Recorded data
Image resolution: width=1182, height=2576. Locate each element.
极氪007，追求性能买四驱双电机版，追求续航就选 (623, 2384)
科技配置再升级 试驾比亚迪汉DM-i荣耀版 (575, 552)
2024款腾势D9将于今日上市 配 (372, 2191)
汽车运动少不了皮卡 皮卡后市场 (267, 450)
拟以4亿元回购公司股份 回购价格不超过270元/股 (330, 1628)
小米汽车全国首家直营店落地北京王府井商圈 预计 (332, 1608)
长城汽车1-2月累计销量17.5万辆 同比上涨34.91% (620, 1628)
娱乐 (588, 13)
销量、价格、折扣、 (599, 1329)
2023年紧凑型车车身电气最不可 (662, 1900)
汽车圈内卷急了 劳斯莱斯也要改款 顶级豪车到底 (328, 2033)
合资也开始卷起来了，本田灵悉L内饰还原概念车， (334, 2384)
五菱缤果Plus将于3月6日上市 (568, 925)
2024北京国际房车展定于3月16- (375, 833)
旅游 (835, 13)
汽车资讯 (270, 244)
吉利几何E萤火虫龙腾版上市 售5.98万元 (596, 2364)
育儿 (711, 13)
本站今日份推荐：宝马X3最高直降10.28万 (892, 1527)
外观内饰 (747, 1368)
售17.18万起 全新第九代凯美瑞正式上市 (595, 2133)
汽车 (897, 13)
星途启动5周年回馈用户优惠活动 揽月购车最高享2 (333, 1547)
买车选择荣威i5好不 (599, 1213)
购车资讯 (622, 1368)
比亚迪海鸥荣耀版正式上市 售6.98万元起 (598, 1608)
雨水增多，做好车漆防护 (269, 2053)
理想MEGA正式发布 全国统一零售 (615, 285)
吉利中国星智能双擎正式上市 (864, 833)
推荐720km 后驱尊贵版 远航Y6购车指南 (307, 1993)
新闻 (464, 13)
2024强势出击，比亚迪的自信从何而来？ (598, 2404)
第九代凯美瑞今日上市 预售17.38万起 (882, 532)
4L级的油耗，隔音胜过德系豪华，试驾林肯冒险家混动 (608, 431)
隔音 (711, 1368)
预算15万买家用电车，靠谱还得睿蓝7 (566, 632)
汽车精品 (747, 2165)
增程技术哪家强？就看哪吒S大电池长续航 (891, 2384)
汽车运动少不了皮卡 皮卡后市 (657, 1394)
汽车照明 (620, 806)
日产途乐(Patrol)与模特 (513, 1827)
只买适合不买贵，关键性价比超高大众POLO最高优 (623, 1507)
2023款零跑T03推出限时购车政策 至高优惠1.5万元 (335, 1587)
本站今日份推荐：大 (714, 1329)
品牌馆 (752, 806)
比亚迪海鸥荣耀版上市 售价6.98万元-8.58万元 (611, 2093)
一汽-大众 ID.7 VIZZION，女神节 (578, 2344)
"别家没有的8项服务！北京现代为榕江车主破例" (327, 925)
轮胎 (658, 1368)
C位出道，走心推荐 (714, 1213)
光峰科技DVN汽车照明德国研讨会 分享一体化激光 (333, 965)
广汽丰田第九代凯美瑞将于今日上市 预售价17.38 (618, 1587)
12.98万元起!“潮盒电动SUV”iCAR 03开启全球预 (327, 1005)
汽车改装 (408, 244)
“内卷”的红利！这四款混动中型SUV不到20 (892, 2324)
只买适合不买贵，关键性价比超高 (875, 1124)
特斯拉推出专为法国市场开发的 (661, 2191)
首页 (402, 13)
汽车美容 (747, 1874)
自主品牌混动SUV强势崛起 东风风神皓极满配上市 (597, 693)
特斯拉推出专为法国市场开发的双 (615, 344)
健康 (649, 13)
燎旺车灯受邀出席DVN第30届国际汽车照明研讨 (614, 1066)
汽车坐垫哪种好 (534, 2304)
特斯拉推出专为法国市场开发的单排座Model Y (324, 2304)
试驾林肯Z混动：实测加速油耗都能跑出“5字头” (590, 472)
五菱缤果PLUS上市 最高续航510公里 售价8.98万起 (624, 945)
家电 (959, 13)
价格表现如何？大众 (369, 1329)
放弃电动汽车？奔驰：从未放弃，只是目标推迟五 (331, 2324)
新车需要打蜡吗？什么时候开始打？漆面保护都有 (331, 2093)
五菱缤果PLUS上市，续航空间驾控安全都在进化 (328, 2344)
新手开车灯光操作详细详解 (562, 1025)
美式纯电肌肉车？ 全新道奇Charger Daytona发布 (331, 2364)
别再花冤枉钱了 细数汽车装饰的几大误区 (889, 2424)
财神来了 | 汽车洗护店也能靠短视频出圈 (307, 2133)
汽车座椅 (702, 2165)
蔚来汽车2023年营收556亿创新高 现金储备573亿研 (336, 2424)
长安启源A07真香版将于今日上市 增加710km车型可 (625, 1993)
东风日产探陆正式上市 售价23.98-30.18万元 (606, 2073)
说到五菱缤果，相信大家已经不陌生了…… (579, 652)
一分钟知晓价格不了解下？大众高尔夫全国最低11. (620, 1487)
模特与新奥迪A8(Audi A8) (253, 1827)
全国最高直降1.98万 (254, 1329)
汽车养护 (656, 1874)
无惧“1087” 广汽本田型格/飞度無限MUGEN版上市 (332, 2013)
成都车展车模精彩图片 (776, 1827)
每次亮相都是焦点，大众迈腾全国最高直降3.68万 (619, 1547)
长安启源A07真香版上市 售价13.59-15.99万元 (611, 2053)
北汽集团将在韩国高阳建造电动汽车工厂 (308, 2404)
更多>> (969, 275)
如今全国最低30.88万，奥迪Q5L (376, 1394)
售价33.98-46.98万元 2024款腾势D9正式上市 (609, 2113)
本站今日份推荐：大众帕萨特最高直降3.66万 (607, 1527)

*Directions*: What lines above contain the word "本站今日份推荐"? Please copy each one.

*Response*:
本站今日份推荐：宝马X3最高直降10.28万 (892, 1527)
本站今日份推荐：大 (714, 1329)
本站今日份推荐：大众帕萨特最高直降3.66万 (607, 1527)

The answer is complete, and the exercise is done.